BeritaSeindo.Com – Bupati Bangka Tengah, Algafry Rahman, melakukan panen raya bawang merah di Balai Penyuluhan Pertanian (BPP) Kecamatan Lubuk Besar pada Kamis (18/06/2026). Langkah ini merupakan bagian dari komitmen pemerintah daerah dalam menjaga ketahanan pangan dan menekan laju inflasi.
Dalam kesempatan tersebut, Algafry mengapresiasi antusiasme masyarakat Kecamatan Lubuk Besar yang kini mulai bersemangat membudidayakan bawang merah. Menurutnya, gairah positif ini harus terus didorong agar produktivitas petani semakin meningkat.

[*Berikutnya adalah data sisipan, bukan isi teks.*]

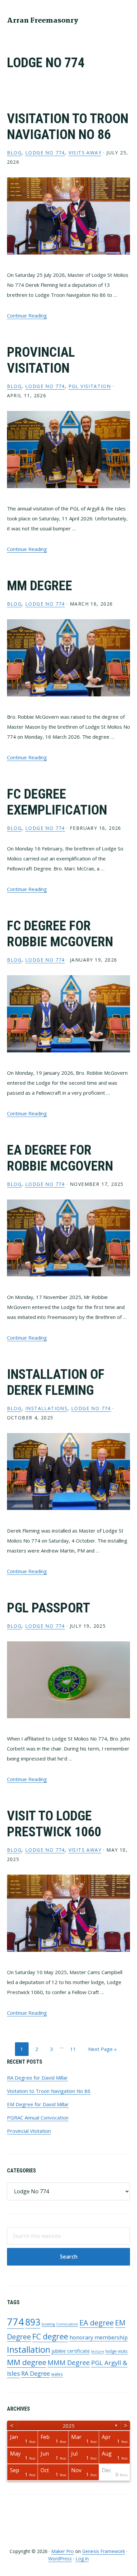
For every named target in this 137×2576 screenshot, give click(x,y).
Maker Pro (62, 2551)
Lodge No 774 (45, 152)
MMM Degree (69, 2362)
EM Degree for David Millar (38, 2104)
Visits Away (84, 152)
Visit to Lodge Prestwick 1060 (54, 1824)
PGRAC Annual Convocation (37, 2117)
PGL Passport (48, 1608)
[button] (125, 20)
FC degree (50, 2336)
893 (32, 2322)
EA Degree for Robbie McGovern (60, 1158)
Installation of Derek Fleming (55, 1382)
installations (46, 1408)
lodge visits (116, 2351)
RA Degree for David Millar (37, 2077)
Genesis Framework (103, 2551)
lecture (97, 2351)
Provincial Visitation (41, 360)
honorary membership (98, 2337)
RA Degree (35, 2373)
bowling (48, 2324)
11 (75, 2048)
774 (15, 2321)
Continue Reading (27, 315)
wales (57, 2374)
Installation (28, 2349)
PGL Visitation (89, 386)
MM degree (26, 2362)
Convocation (67, 2324)
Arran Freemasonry (42, 20)
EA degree (96, 2322)
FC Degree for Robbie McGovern (60, 934)
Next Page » (102, 2050)
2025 (68, 2425)
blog (14, 152)
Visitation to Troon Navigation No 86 (67, 126)
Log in (82, 2558)
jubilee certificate (71, 2351)
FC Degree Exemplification (57, 802)
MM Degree (39, 586)
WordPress (60, 2558)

“Masyarakat di Bangka Tengah, khususnya di Lubuk Besar, sudah mulai semangat menanam bawang merah. Ini harus kita dorong terus agar mereka lebih giat lagi,” ujar Algafry.
Bupati menjelaskan bahwa komoditas bawang merah memiliki pengaruh yang sangat besar terhadap angka inflasi, baik di tingkat regional Provinsi Kepulauan Bangka Belitung maupun nasional. Selama ini, pasokan bawang merah di Bangka Tengah masih sangat bergantung pada pasokan luar daerah. Hingga saat ini, harga bawang merah di pasaran masih tergolong tinggi, yakni di atas Rp45.000,00 per kilogram.
“Satu-satunya cara memutus rantai ketergantungan adalah dengan memproduksi sendiri. Jika tidak, daerah akan terus-menerus mendatangkan (impor) pasokan dari wilayah Jawa seperti Nganjuk atau Brebes,” pungkasnya.